La partecipazione di Salvini e Berlusconi al gabinetto Draghi, con gli immancabili compromessi rispetto ai programmi iniziali, ha consentito di attingere fra i delusi della Lega e di Forza Italia i tanti voti della sua attuale supremazia. Pure la pubblica contrarietà di Meloni alla seconda elezione presidenziale di Mattarella ha permesso di mettere all’angolo Salvini, che ha finito con l’accettare la soluzione deprecata fino al giorno prima. Per Meloni ha rappresentato la vittoria più vistosa. Tale da indurre lo stesso Salvini a ipotizzare una federazione con Berlusconi – la Lega è data al 15%, FI all’8% – per scongiurare l’affermazione di Fratelli d’Italia e consentirgli di competere per il primo posto all’interno della coalizione. L’antico patto – ammesso che sia ancora valido – prevede che il segretario del partito più votato sia anche il presidente del consiglio in caso di vittoria. Però i sondaggi più recenti per le elezioni della primavera 2023 sostengono che il trend ascensionale di Fratelli d’Italia sia così lanciato da collocarlo al di sopra anche della federazione Lega-FI. Insomma, Meloni sembra avere tutte le chances per essere la prima donna in Italia a guidare il governo.

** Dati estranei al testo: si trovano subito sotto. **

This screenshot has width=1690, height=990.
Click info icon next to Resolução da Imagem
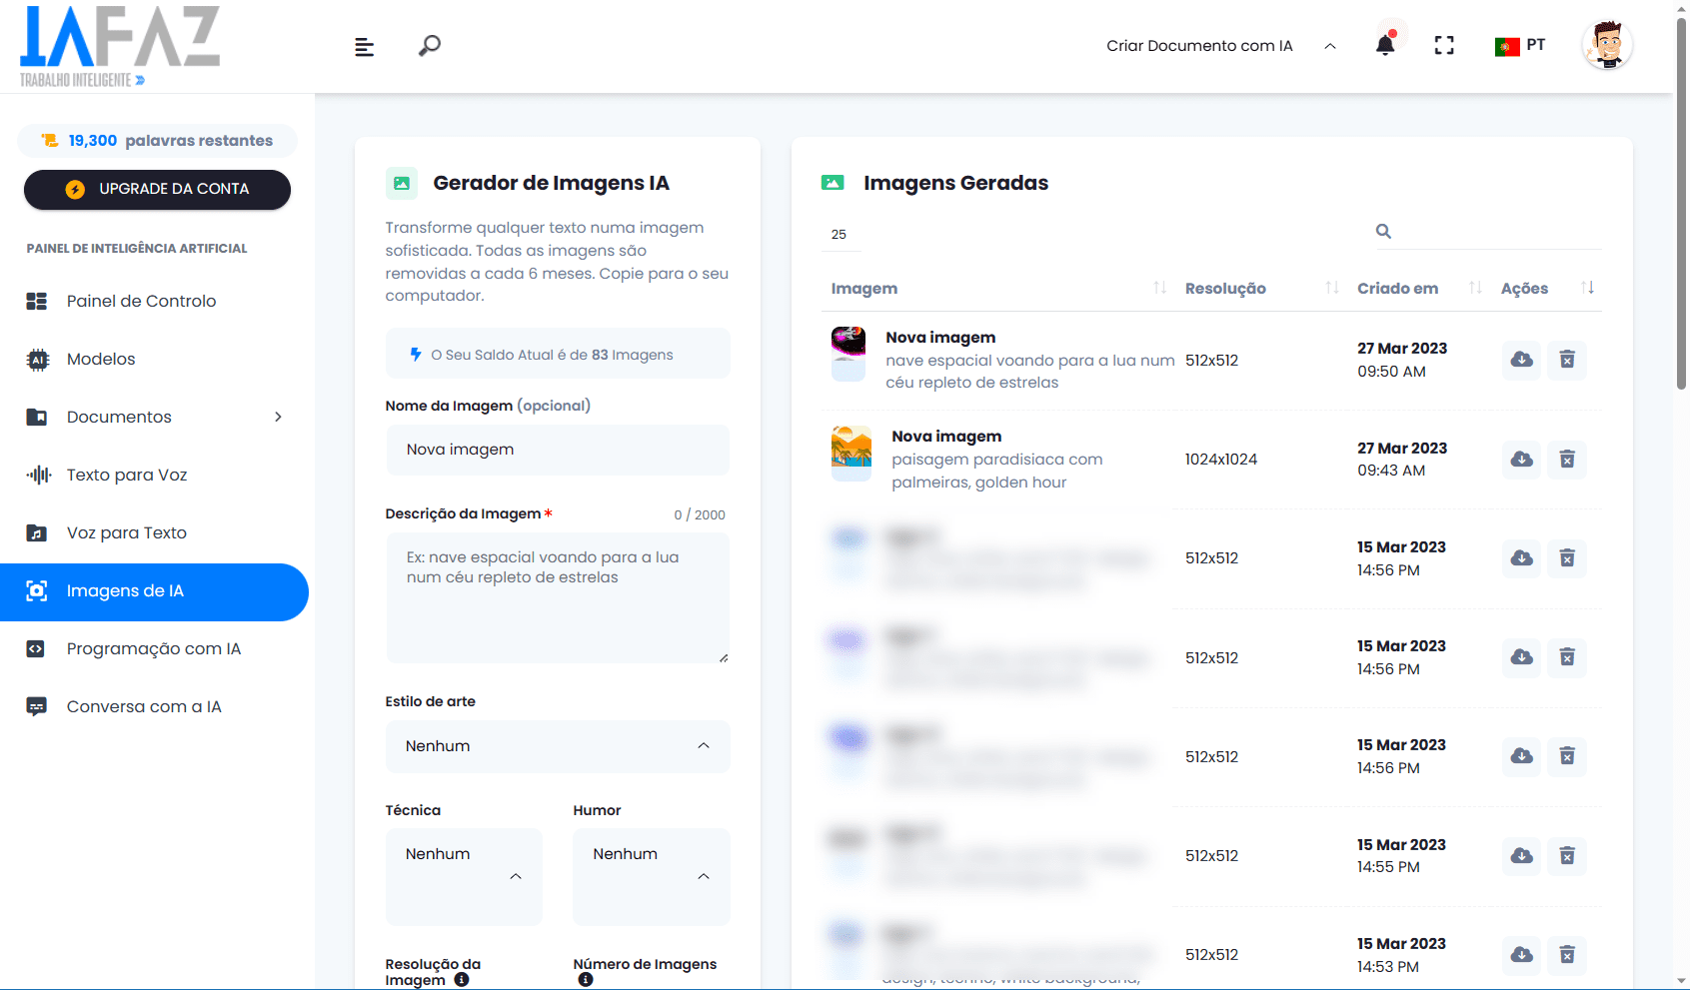(x=462, y=980)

E lei da mesi si muove per migliorare l’immagine e far dimenticare i peccatucci ideologici del passato: ha preso le distanze da Marine Le Pen; ha accentuato l’europeismo del fronte conservatore, che presiede a Bruxelles; ha convintamente difeso l’invio delle armi all’Ucraina distinguendosi dal titubante Salvini, prima schierato con il sì, poi con il nì.

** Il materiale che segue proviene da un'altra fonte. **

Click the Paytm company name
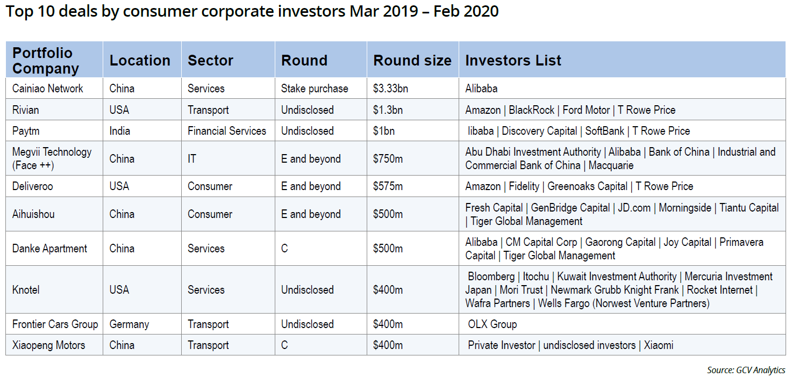 click(26, 131)
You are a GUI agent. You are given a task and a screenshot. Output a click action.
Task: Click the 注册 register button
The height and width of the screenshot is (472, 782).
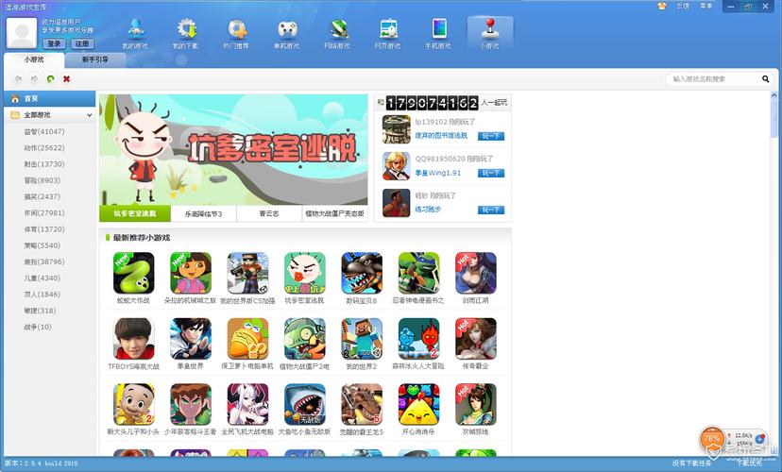click(x=82, y=43)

Per superare questo stallo fatto di gelosie e di sospetti vengono convocati vertici regolarmente annullati nelle 24 ore precedenti. Ognuno dei tre convitati affetta la massima disponibilità a trovare un punto d’incontro, che immancabilmente si trasforma in punto di scontro. I propositi di larga intesa nascono al mattino e muoiono la sera. Lo dimostra la guerra di religione divampata nell’indicare il candidato sindaco di Palermo e il candidato alla presidenza della Sicilia. Per il primo ha prevalso l’esponente di un partitino di centro appoggiato da Meloni; ma per il secondo i proconsoli berlusconiani preferirebbero perdere piuttosto che riconfermare l’attuale presidente, Nello Musumeci, antico sodale di Meloni. Per lei, comunque, il trabocchetto vero è rappresentato dalla legge elettorale. L’attuale – al 75% proporzionale, al 25% maggioritaria – conforta le sue ambizioni obbligando le forze politiche ad associarsi. Non per niente è allo studio un ritorno al proporzionale puro, che con l’obbligo di ricercare una maggioranza in Parlamento potrebbe bloccarla anche se risultasse la più votata.